Below are records; print only the lines from the line containing "The height and" to the end, both included, reproduced exactly and without the pictures.

[Stored data entries]

______

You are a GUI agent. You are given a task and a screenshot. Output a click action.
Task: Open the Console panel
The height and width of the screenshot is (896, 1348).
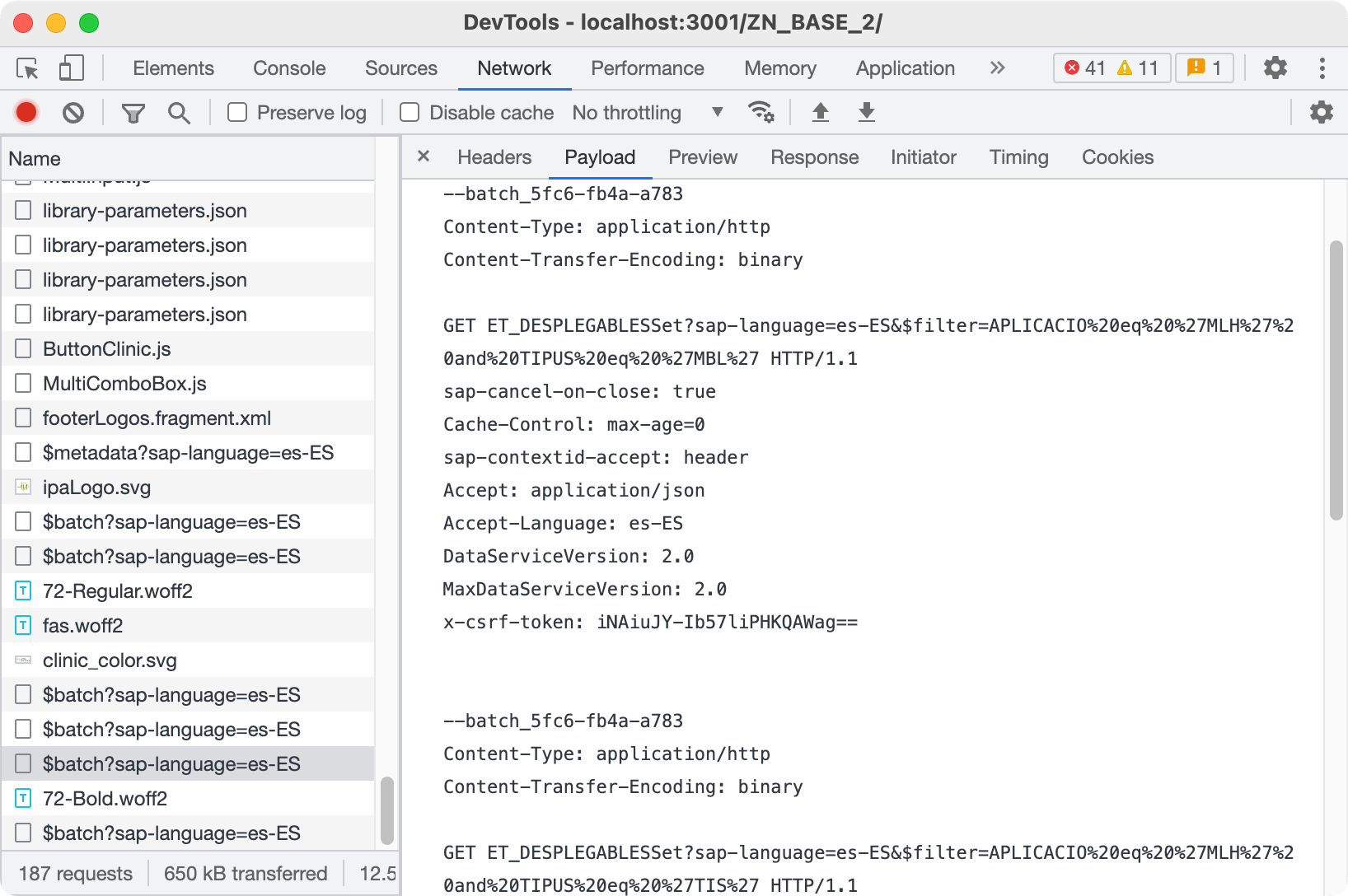tap(288, 68)
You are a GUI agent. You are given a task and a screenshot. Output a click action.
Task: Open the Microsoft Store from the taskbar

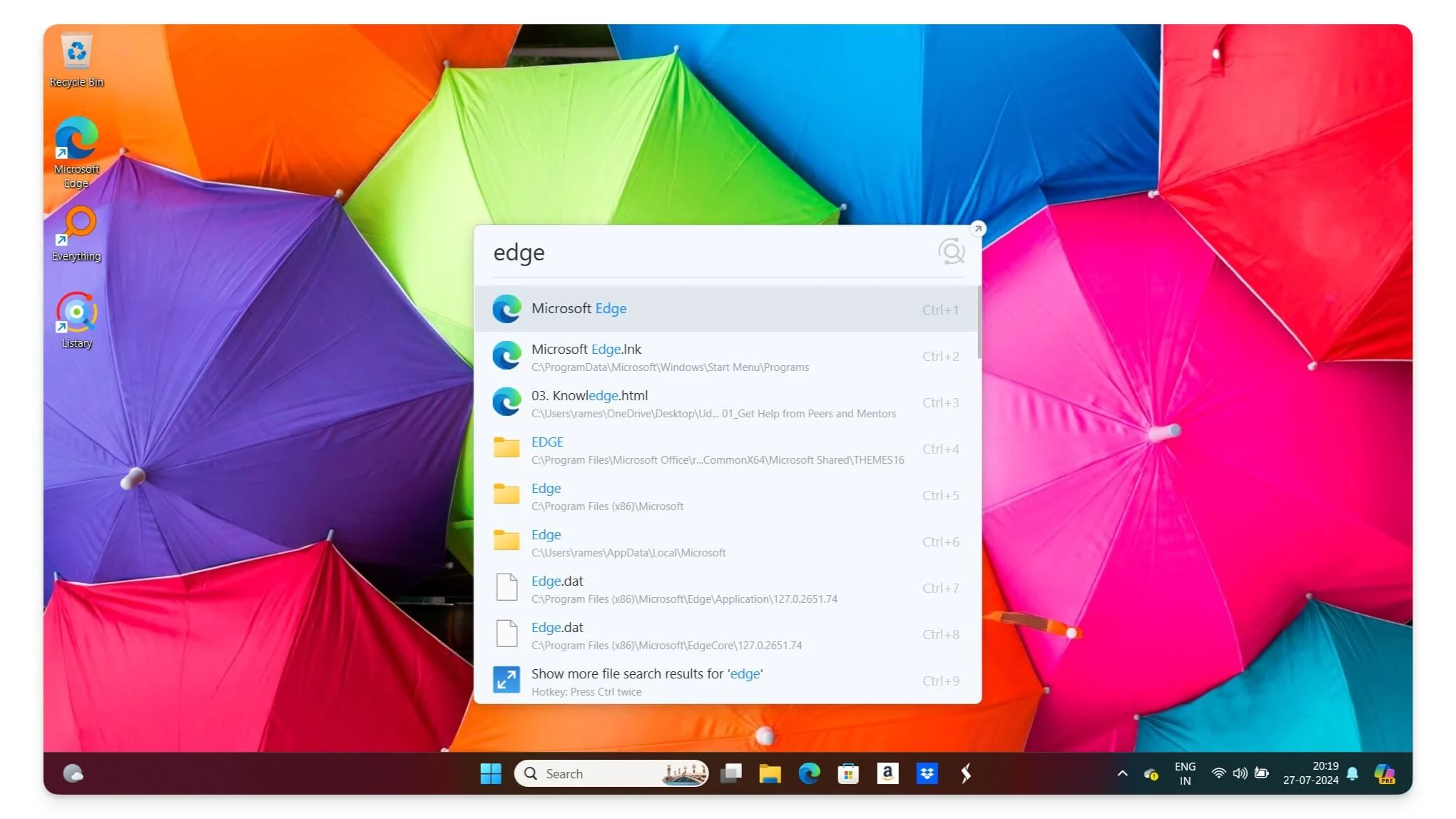coord(847,773)
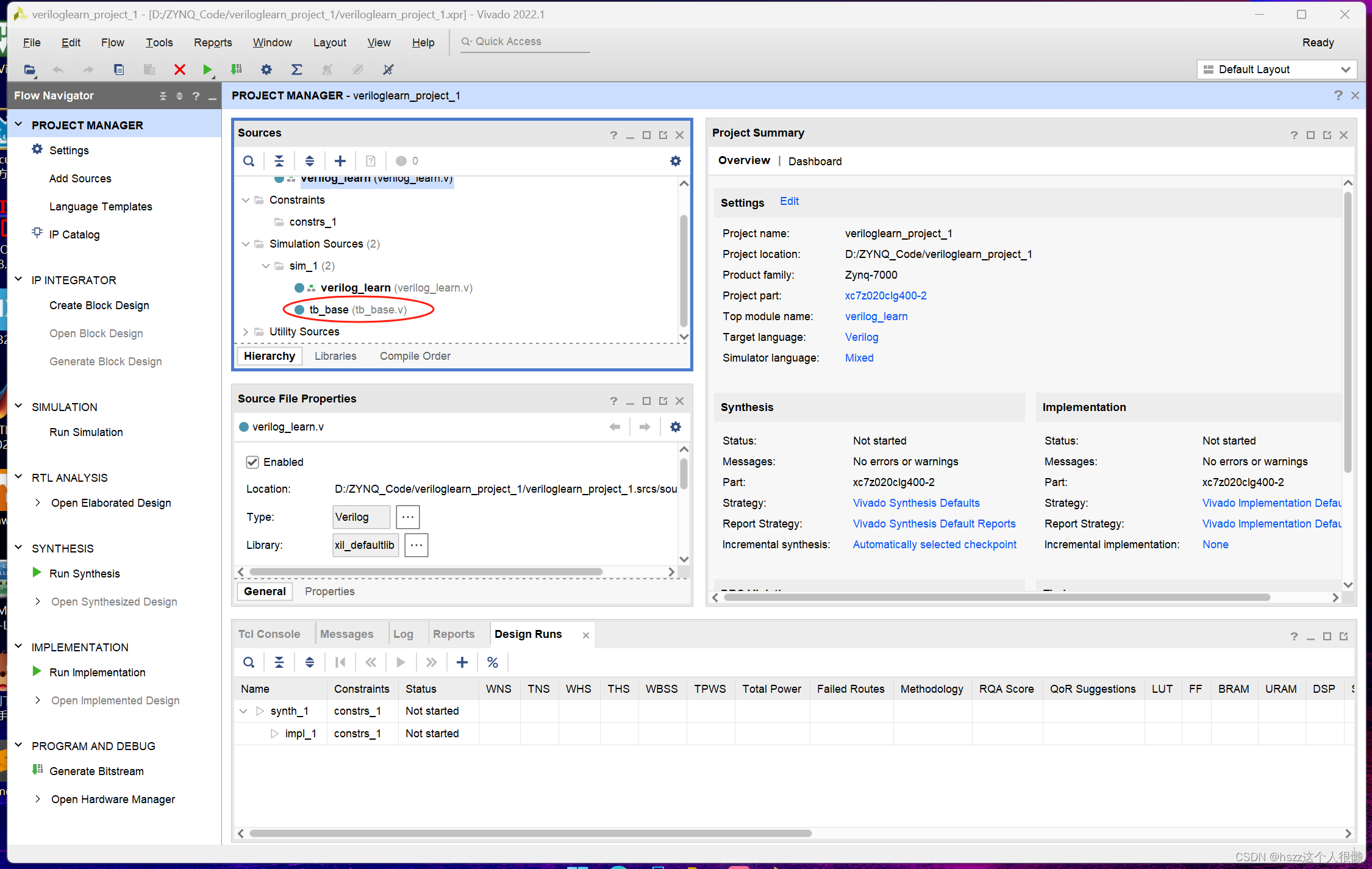The width and height of the screenshot is (1372, 869).
Task: Click the xc7z020clg400-2 project part link
Action: coord(885,296)
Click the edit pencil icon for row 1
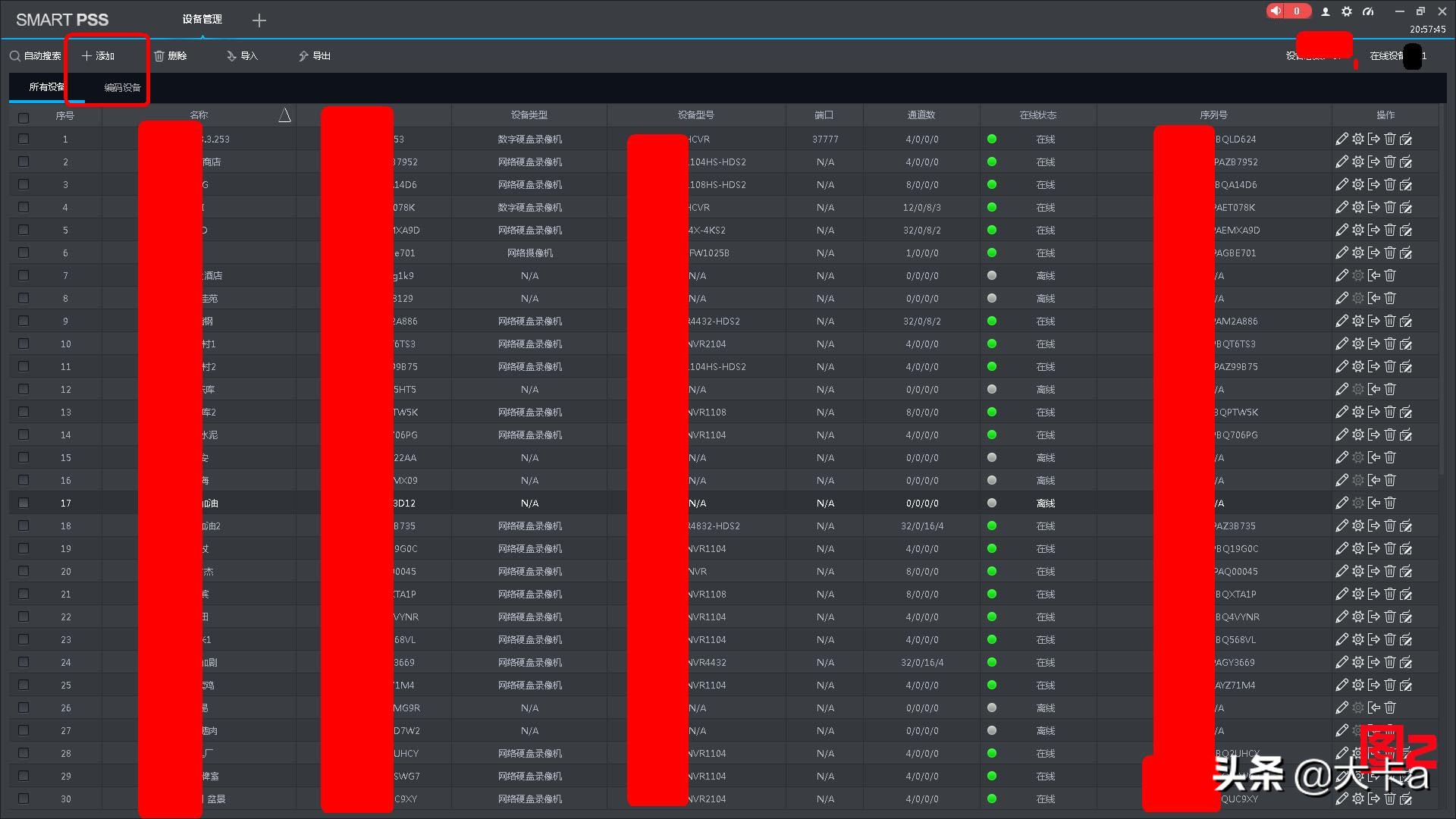The image size is (1456, 819). click(x=1341, y=139)
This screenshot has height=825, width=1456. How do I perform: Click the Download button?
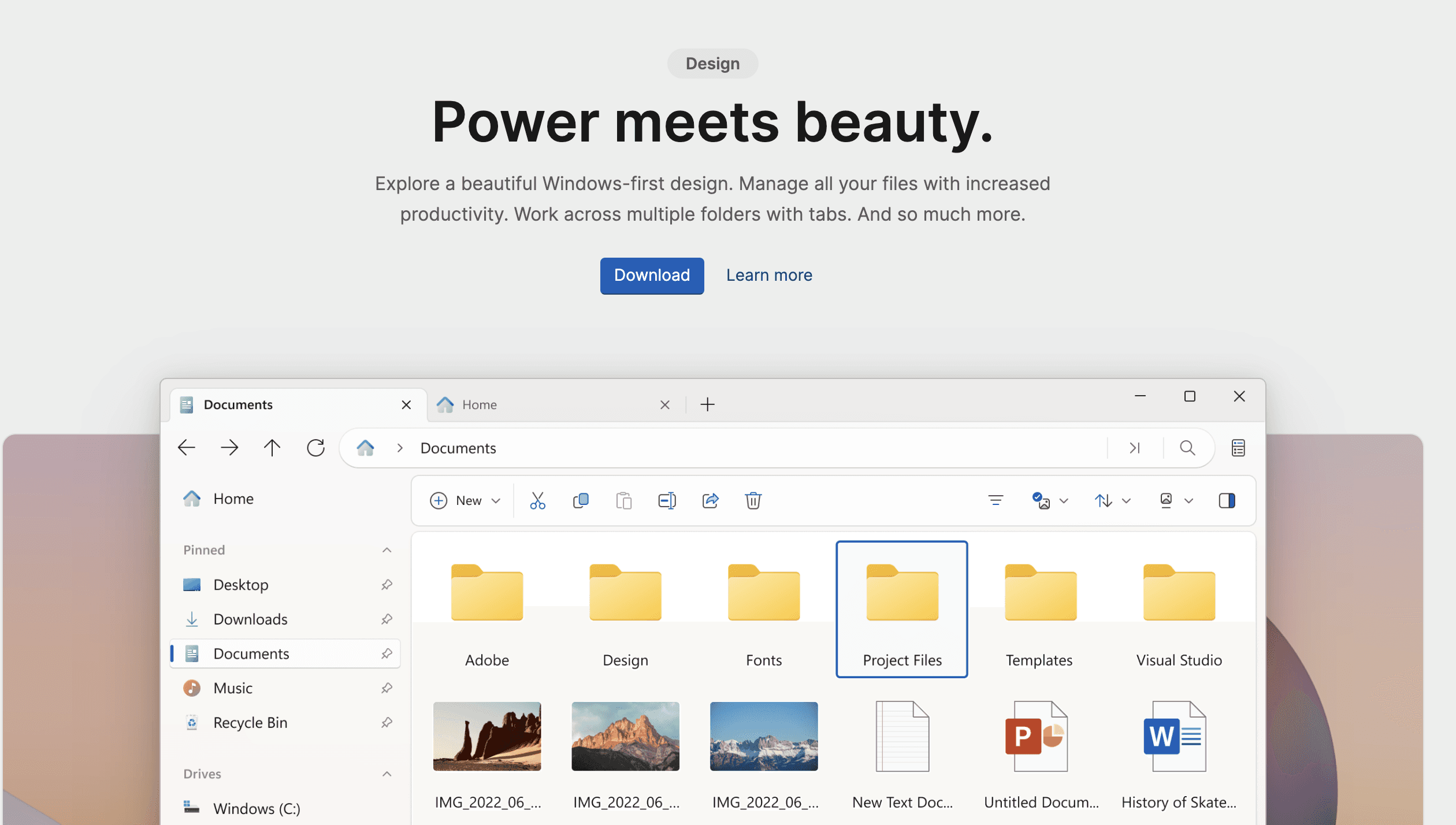[652, 276]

______

* _RESULT OF THIS EXERCISE_
The height and width of the screenshot is (896, 1348).
tap(288, 68)
You are a GUI agent. You are given a task and a screenshot. Output a click action.
Task: Open the Microsoft Store from the taskbar

coord(847,773)
The width and height of the screenshot is (1372, 869).
Task: Click the xc7z020clg400-2 project part link
Action: coord(885,296)
Click the edit pencil icon for row 1
The image size is (1456, 819). click(x=1341, y=139)
This screenshot has height=825, width=1456. How do I perform: Click the Download button?
[652, 276]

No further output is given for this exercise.